Though Christmas is called the season of lights, we should remember that our story starts in darkness, longing for the light to come. Genesis 1 opens with an image of chaos, darkness, void, and the Spirit hovering over the waters. Yet out of that chaos, God brings creation.  

The first chapter of the Bible describes the work of his Creation. And the pinnacle of his work comes in verses 26 and 27, the forming of humanity in the image of God. 

Then God said, “Let us make mankind in our image, in our likeness, so that they may rule over the fish in the sea and the birds in the sky, over the livestock and all the wild animals, and over all the creatures that move along the ground.” So, God created mankind in his own image, in the image of God he created them; male and female he created them. Genesis 1:26-27
All of Creation bears his glory. But only humanity bears his image. With that privilege comes a mission. God placed Adam and Eve in his garden, as his representatives, entering into a covenant partnership with them. “He will be our God; we will be his people”. And this covenant involves a commitment on our part to embody his character, his will, his way of being in the world. 

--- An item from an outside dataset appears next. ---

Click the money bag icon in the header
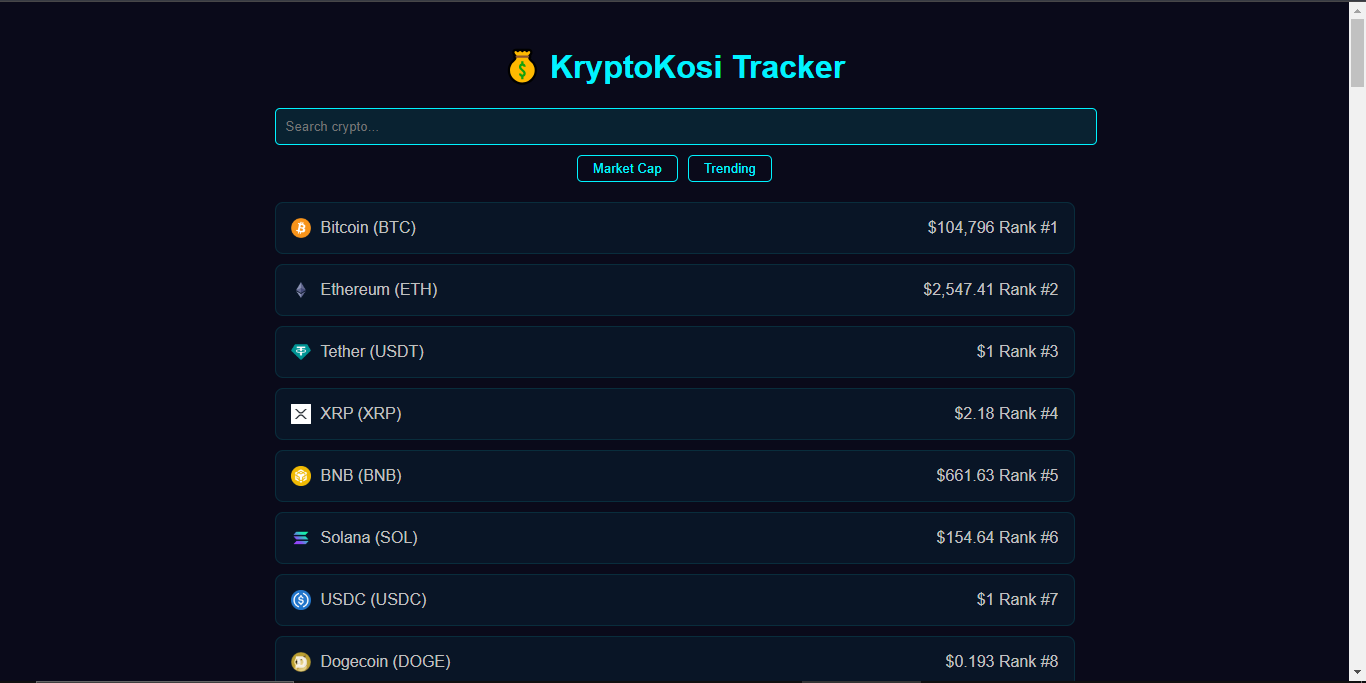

However, the story seems to have come apart before it even had a chance to start; the fall, and humanity sinking into depravity. But again, God shows his covenant love to humanity and chooses another representative. Like Adam and Eve, God selects Noah and enters into a covenant with him, on behalf of all of us. He raises up Noah to proclaim the rescue of grace, even in the throes of judgment. 

Adam, Eve, Noah, and his family, are chosen as representatives of God’s covenant with humanity. Even though they fail in their covenant mission, God is still faithful to His promise. Genesis 1-3 reminds us that what went wrong in the garden is set right through Jesus.

Genesis 6-9 reminds us that even though sin is judged, grace provides the rescue. And the ultimate fulfillment of this is found in Jesus, who takes upon himself the judgment of sin and becomes the expression of our rescue on the cross. From the start of the story, he has been our long-awaited hope. 

Scripture shares that time and time again, sin breaks relationships, the curse creeps in, and the downward spiral continues on. And God continues to plant a seed of hope, and we reap the harvest of redemption. Notice the way that the Advent wreath is without light, until the Hope candle is lit. As we continue in this Advent journey, we remember that Jesus is the fulfillment of every covenant and the Hope for Creation.